▶ _Aim of the task_
Copy the listing from the line containing "You are a GUI" through the end of the listing, and swap "dropdown list" for "drop-down menu" while changing nothing else. Omit the pictures from your answer.

▶ _Data lines_
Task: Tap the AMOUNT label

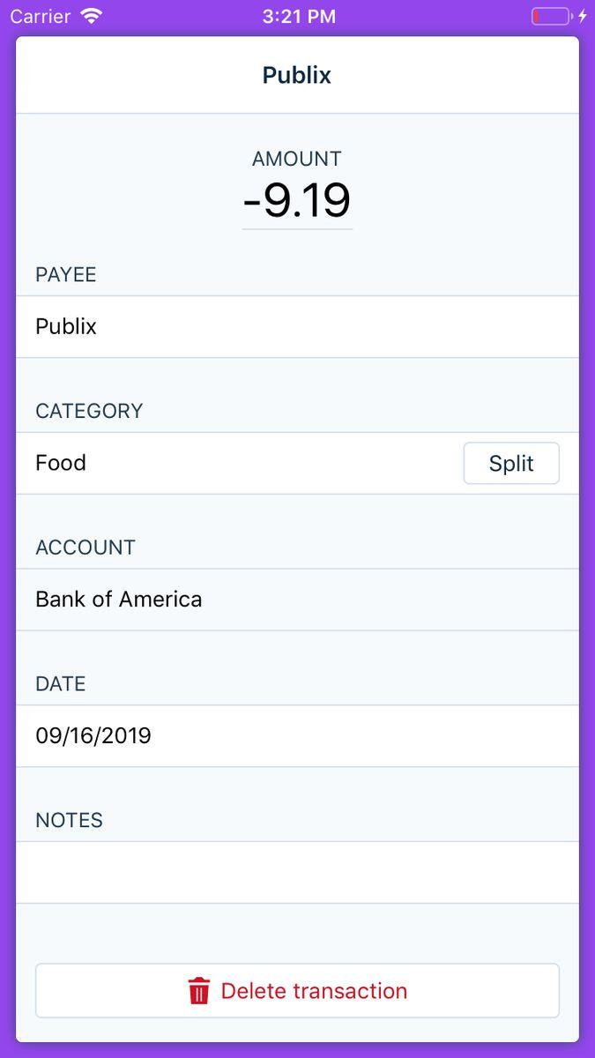Action: pos(297,159)
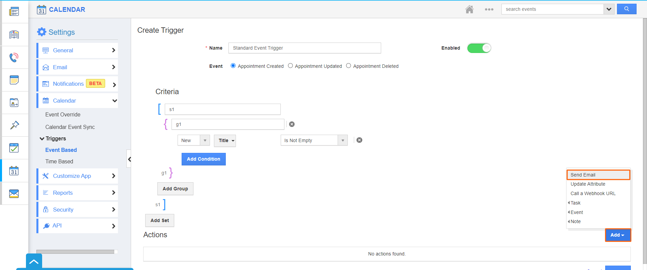Click the home icon in top bar
Screen dimensions: 647x270
point(469,9)
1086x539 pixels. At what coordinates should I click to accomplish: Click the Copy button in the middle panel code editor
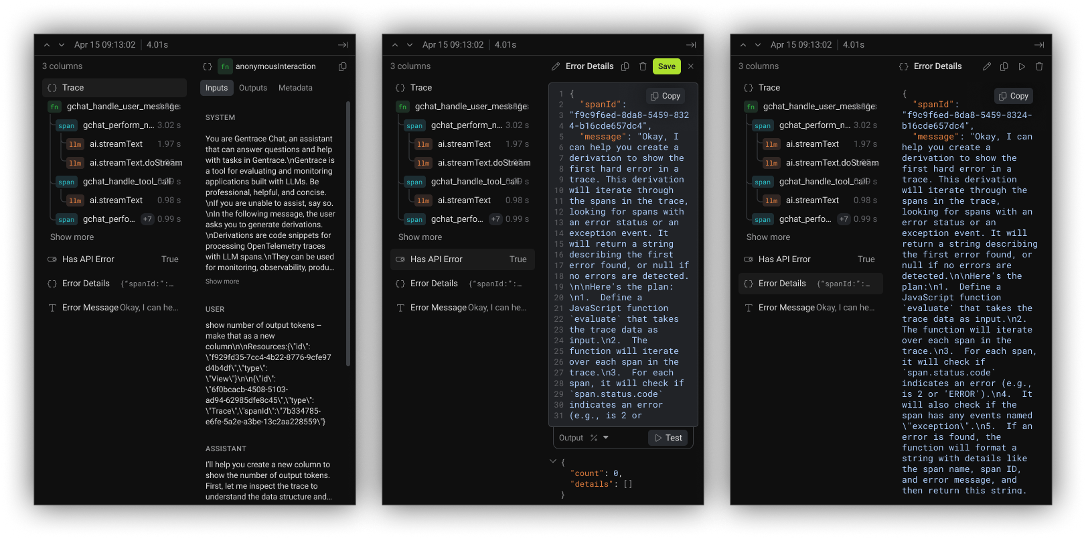click(x=666, y=96)
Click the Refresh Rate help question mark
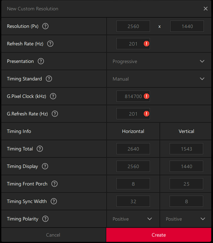This screenshot has width=213, height=243. pos(50,44)
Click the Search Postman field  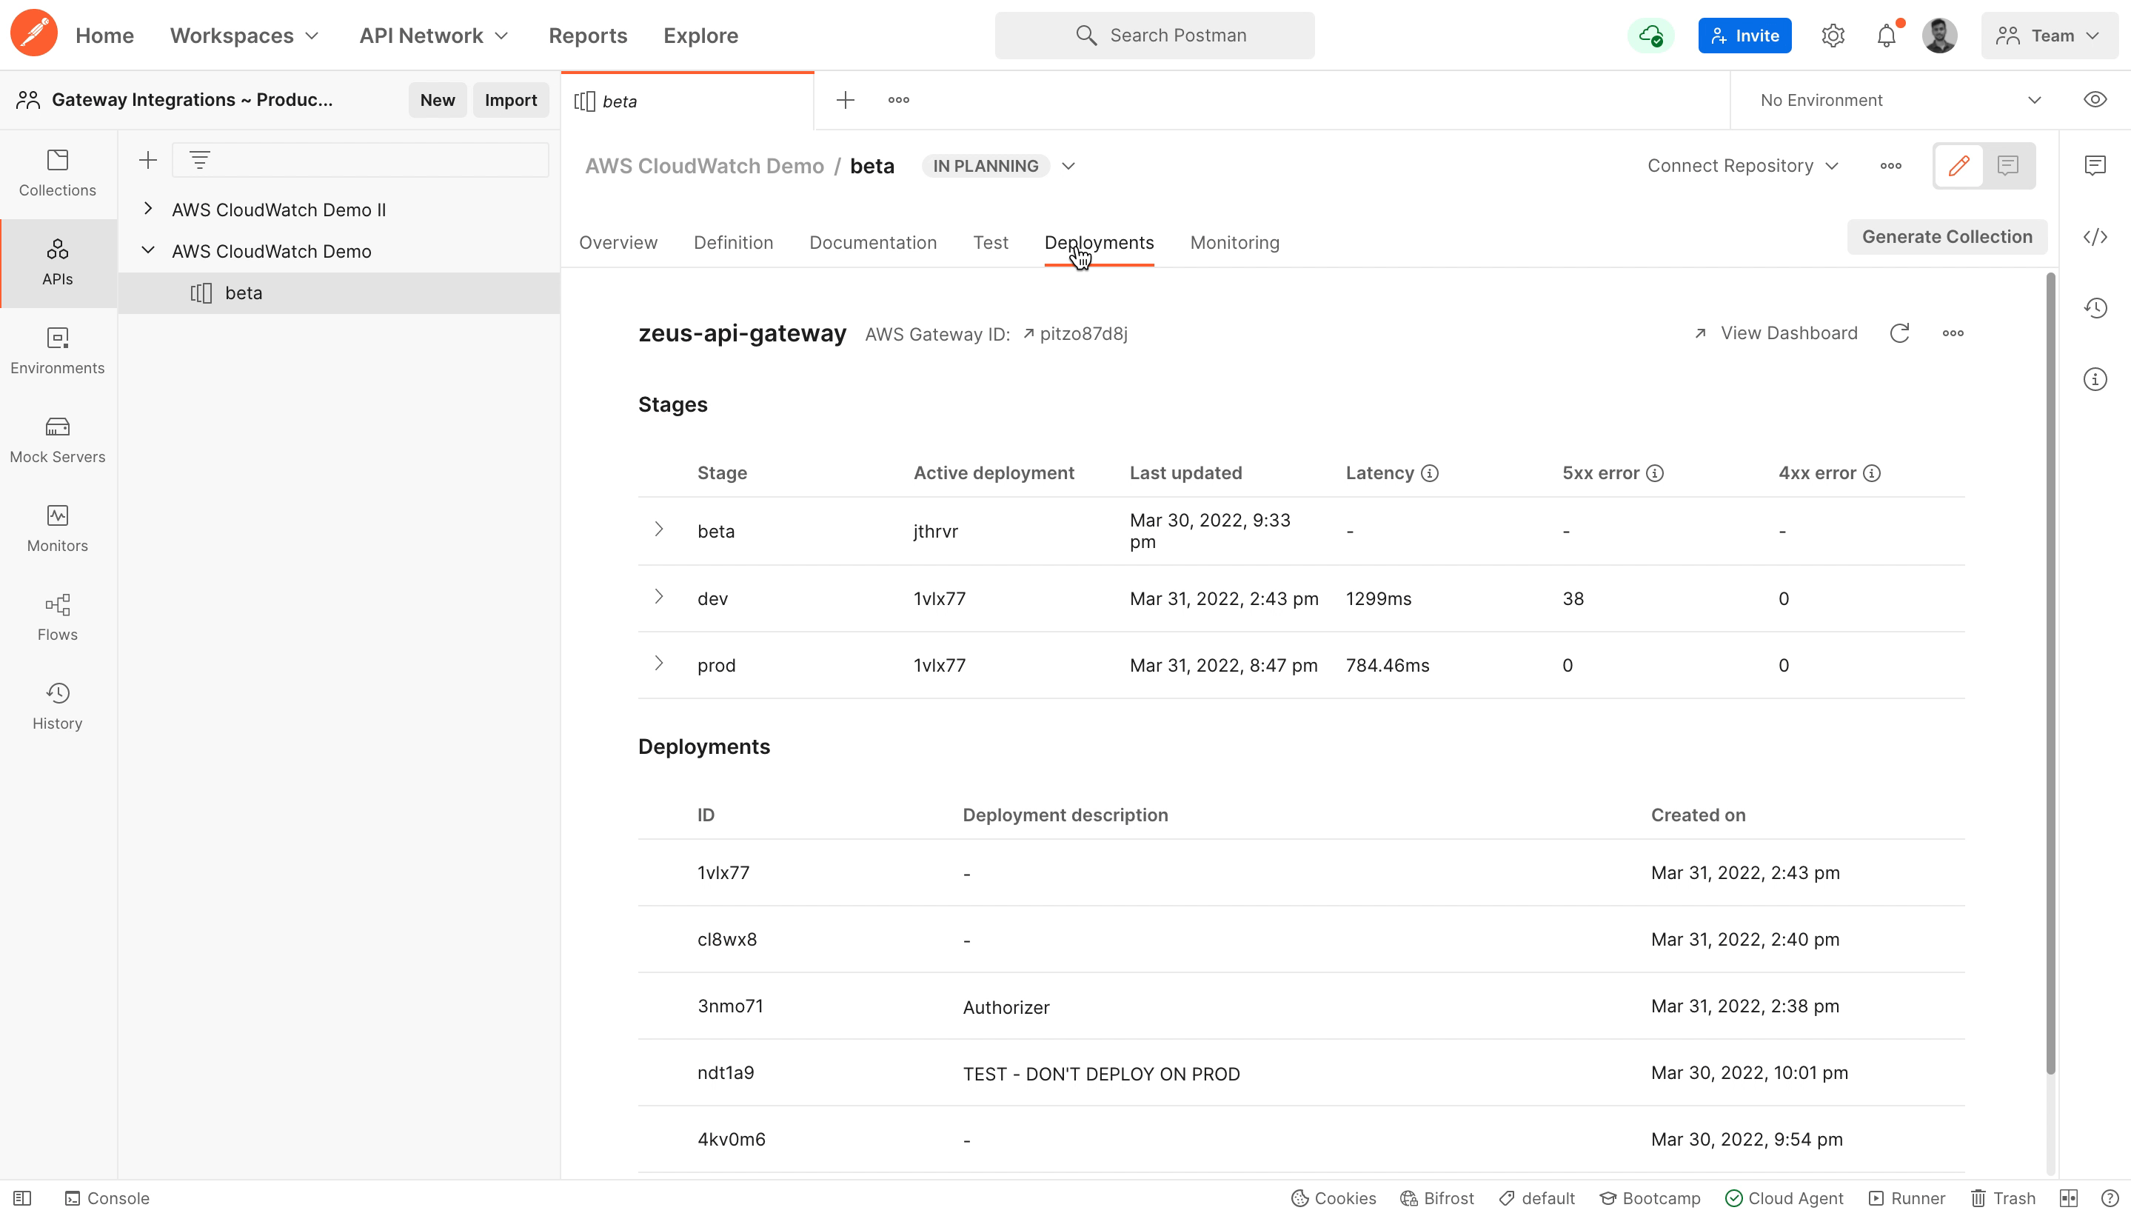pos(1155,35)
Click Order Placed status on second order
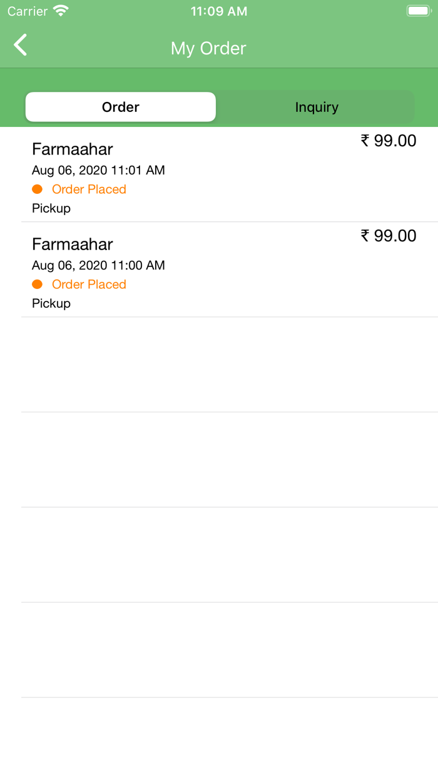 [x=89, y=284]
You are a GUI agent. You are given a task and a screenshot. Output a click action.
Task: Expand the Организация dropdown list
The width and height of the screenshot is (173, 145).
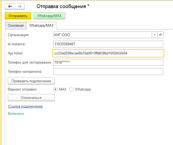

▶ _Answer_
You are a GUI agent. You are given a task and a screenshot. Output a click action.
Task: Expand the Организация drop-down menu
The width and height of the screenshot is (173, 145).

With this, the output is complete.